Screenshot and document pointing data:
....

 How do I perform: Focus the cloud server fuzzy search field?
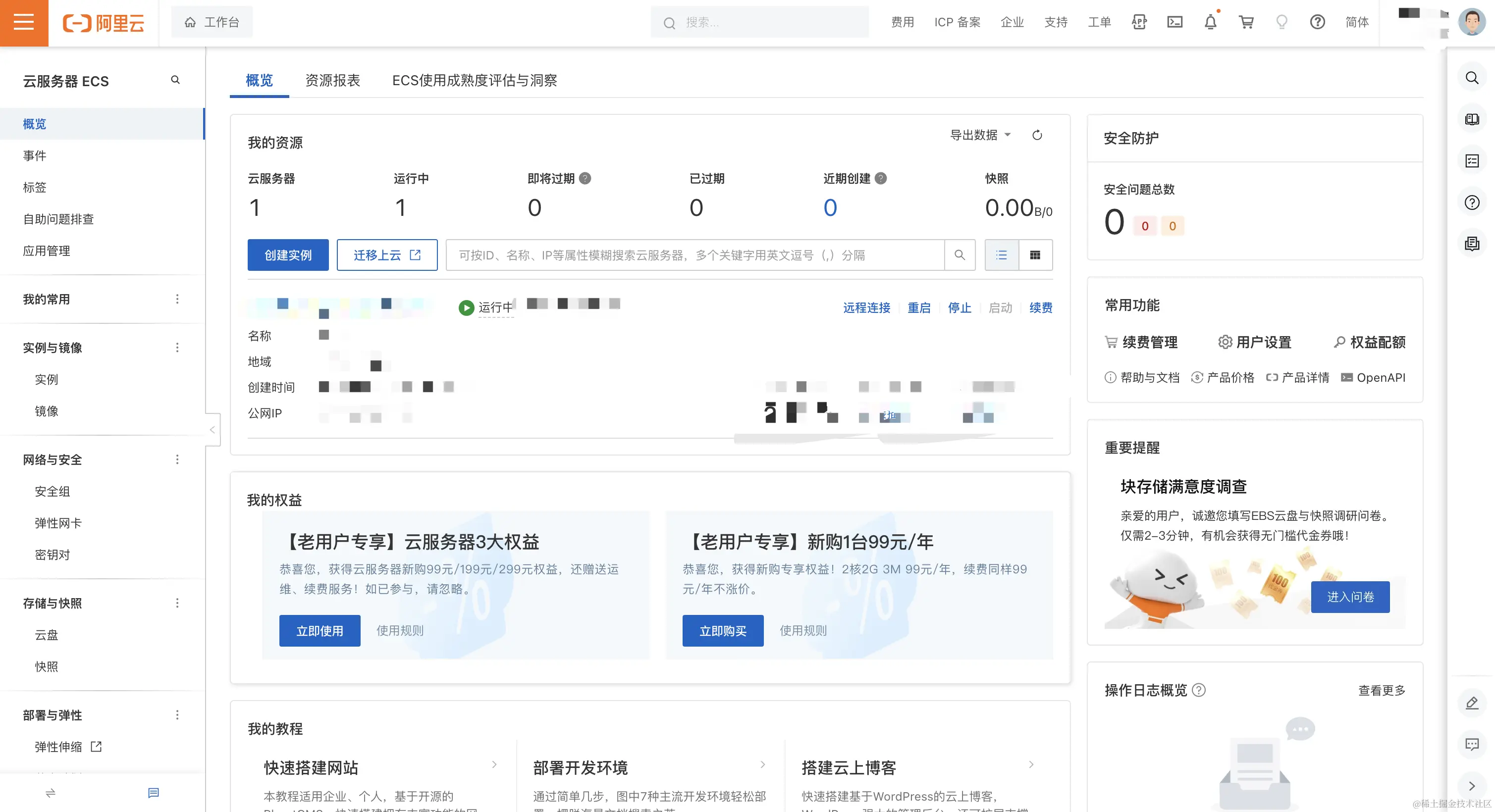pos(694,255)
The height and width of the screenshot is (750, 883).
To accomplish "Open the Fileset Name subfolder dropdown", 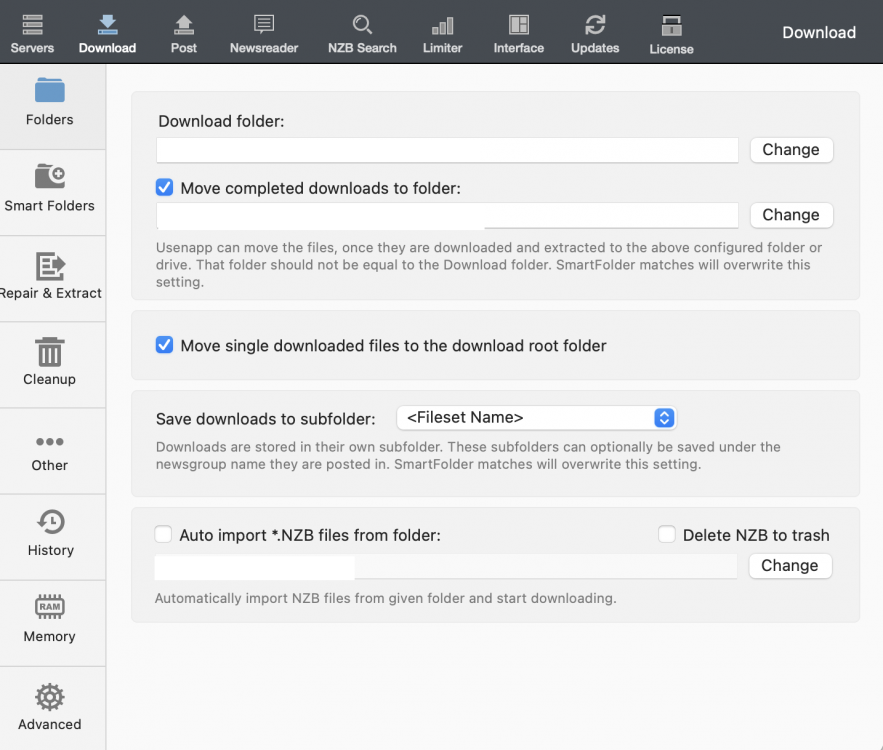I will click(x=536, y=418).
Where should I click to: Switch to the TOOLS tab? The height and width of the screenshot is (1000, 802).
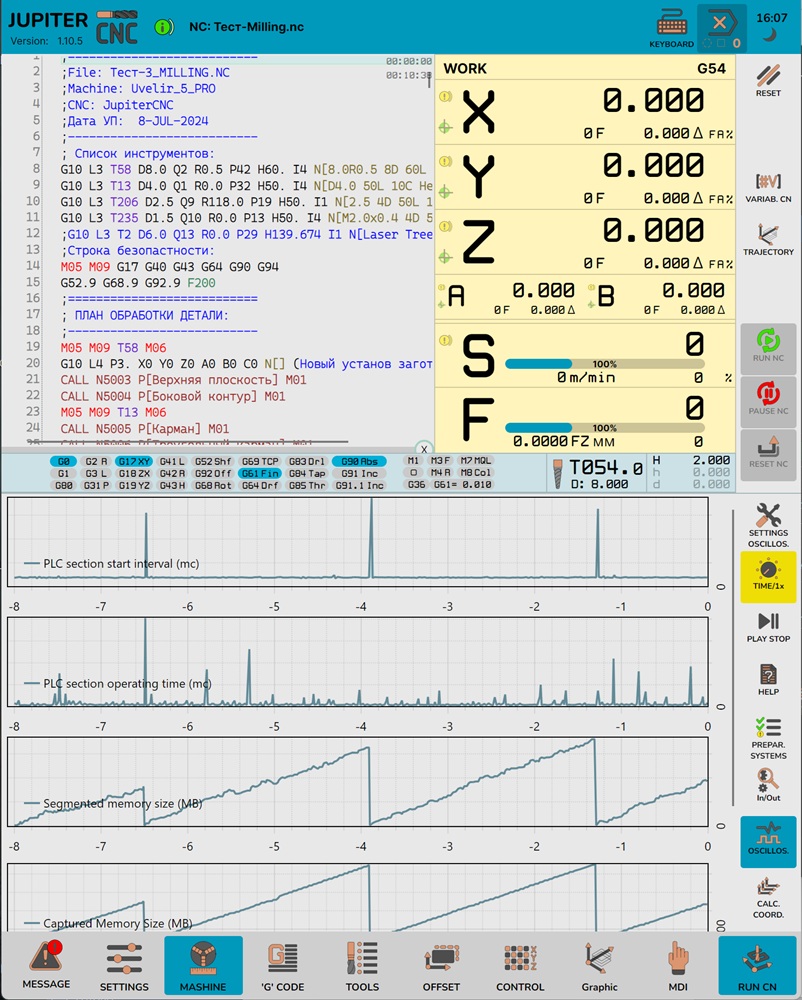(362, 966)
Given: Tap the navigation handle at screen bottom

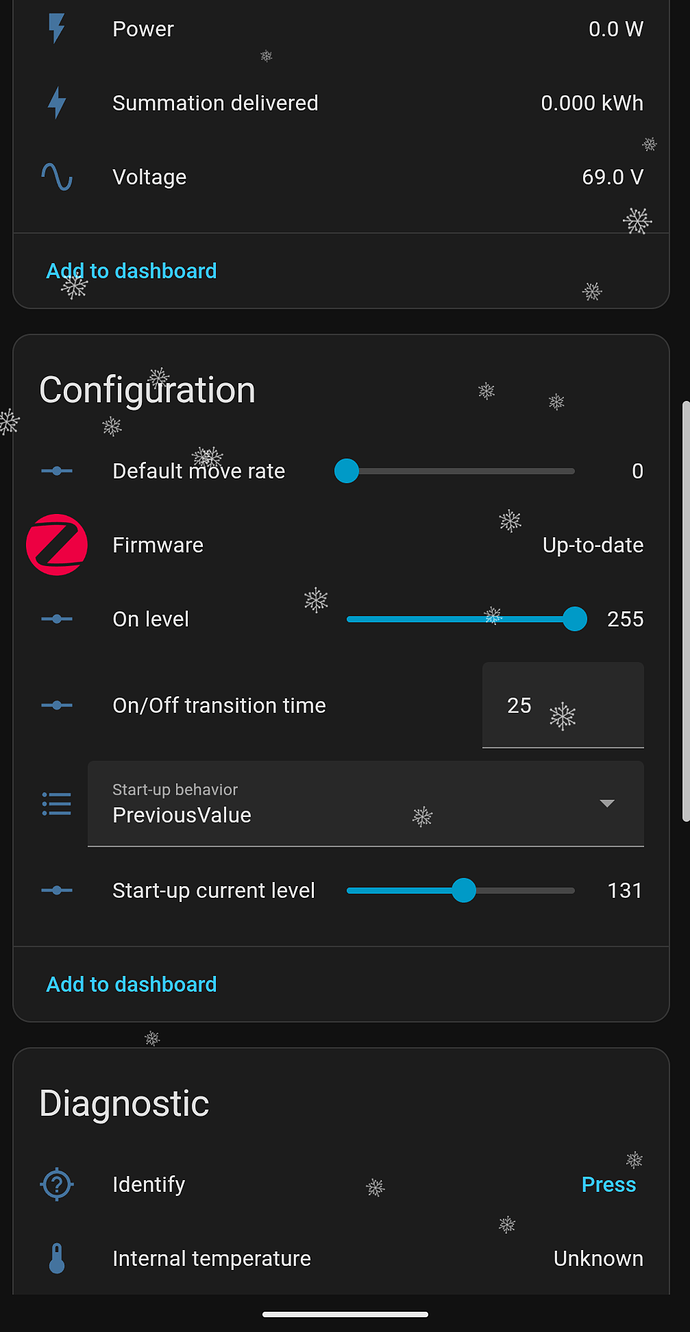Looking at the screenshot, I should tap(345, 1314).
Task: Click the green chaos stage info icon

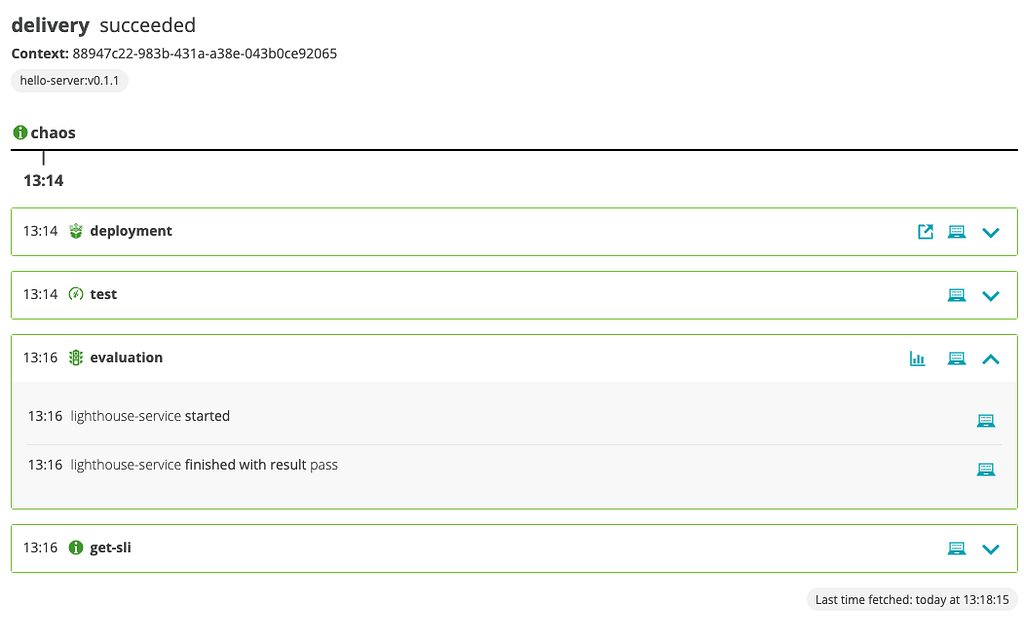Action: (x=20, y=133)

....

The problem: Rewrite the lines as a numbered list, starting at the line with "Given: Tap the" and continuing through the end of the records, skipping blank lines and omitting the pictures.

Written reply:
1. Given: Tap the navigation handle at screen bottom
2. Looking at the screenshot, I should tap(345, 1314).
3. Task: Click the green chaos stage info icon
4. Action: (x=20, y=133)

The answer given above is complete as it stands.